Action! Rome, a sunny afternoon. A man in a sweatshirt carries a fully dressed mannequin under his arm. He puts it in a dumpster. Only the feet sticks out with two cute striped socks. The man disappears. The show begins.

Mark Jenkins doesn’t come from a tough New York neighborhood or from art studios. Rather, he graduated with a degree in geology in Virginia. One day, it occurs to him to experiment with scotch. He remembers a game he used to play as a child: wrap the pencils in scotch tape and then pull off the transparent surface on the contrary, obtaining an empty replica of the object. He begins to wrap the objects he finds at home: pencils, pens, pots. Later, he tries wrapping himself.

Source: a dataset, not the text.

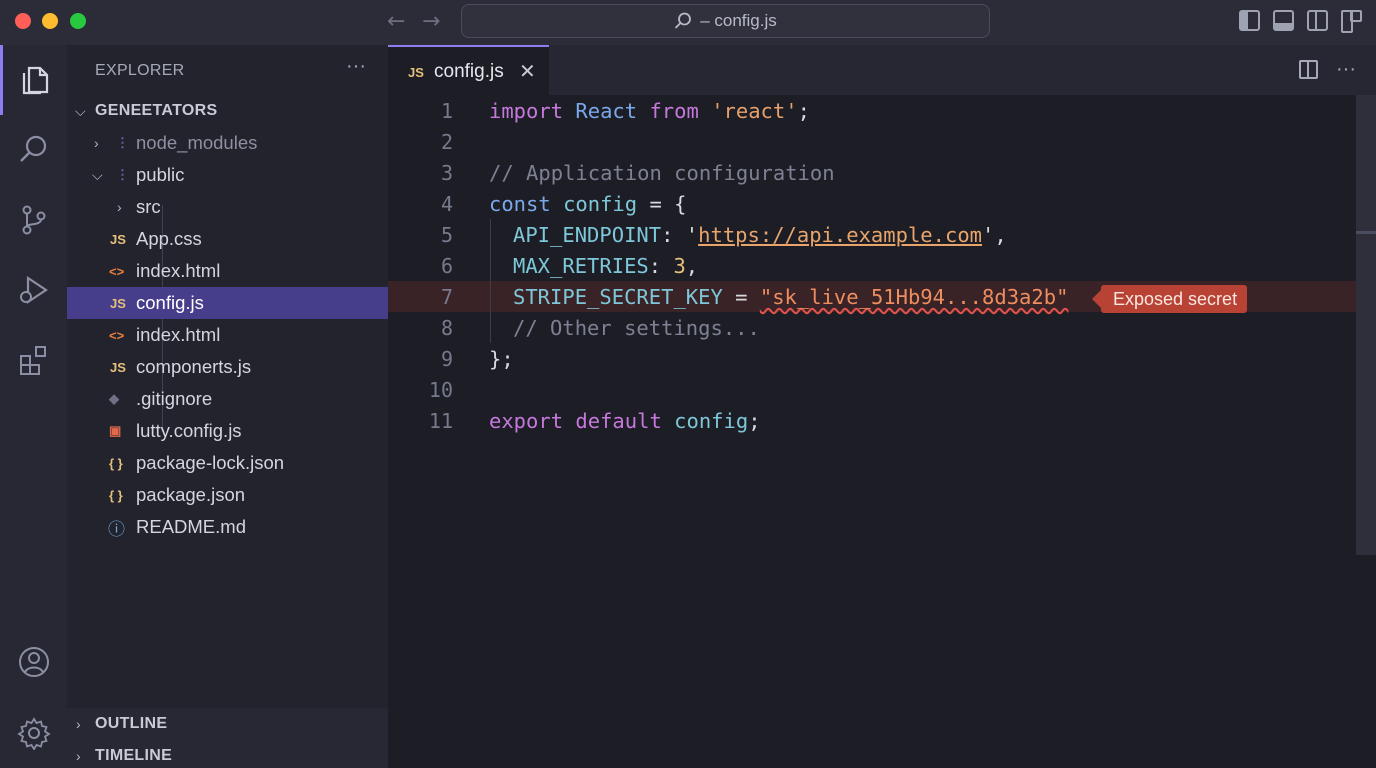 The width and height of the screenshot is (1376, 768). I want to click on command-center-label: – config.js, so click(738, 20).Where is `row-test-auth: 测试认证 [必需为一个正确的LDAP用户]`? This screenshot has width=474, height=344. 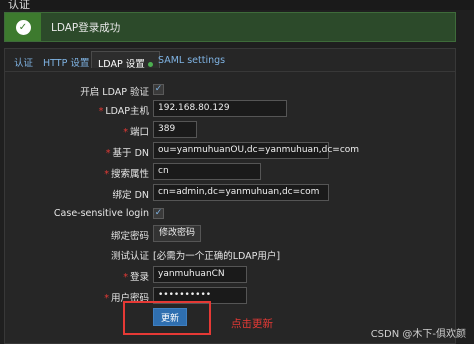 row-test-auth: 测试认证 [必需为一个正确的LDAP用户] is located at coordinates (230, 254).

He quickly realizes that such a simple tool was able to reproduce any type of shape, to give life to real sculptures to be shaped as he liked. At first, he starts making small doll figures, then makes life-sized people. Sitting, standing, crouched, stretched out. His friends become the models for empty replicas that take on a life of their own independent of the body that generated them.

Mark begins to play with these empty bodies, to dress them, to give them an identity, and to place them in strategic points of the city to see the effect they would have on passers-by. Indeed, dressed this way, with shoes, jeans and sweatshirt, with wigs or hooded, these figures are extremely realistic, and immediately catch the eye of those who pass by, causing an initial estrangement and bewilderment. What’s a man doing lying in the river? A girl on a swing suspended from a bridge? A man emerging from a basket or fishing in a fountain? After an invitation from Banksy to a group exhibition in London, his career takes off. Jenkins’ sculptures are true social experiments, the street becomes the stage, the unsuspecting passersby become the actors. The most disparate reactions are observed, the more disturbing the sculpture, the more people react irrationally and out of control. And that’s exactly what Jenkins is interested in: breaking the monotony of everyday life, shocking the passerby and making him behave in an authentic and non-conformist way.

The real message behind most of Jenkins’ sculptures is social or political. Their purpose is to elicit food for thought on multiple issues, which often concerns marginalization, mental health, climate change or the contradictions of contemporary society. These subjects are so powerful in their intent because they are three-dimensional, they attract our attention because they are catapulted into a daily life that travels more and more on the two dimensions of the smartphone. Of course, they also strike us because they are disturbing and sometimes grotesque, but, after all, black humor was born in dark times.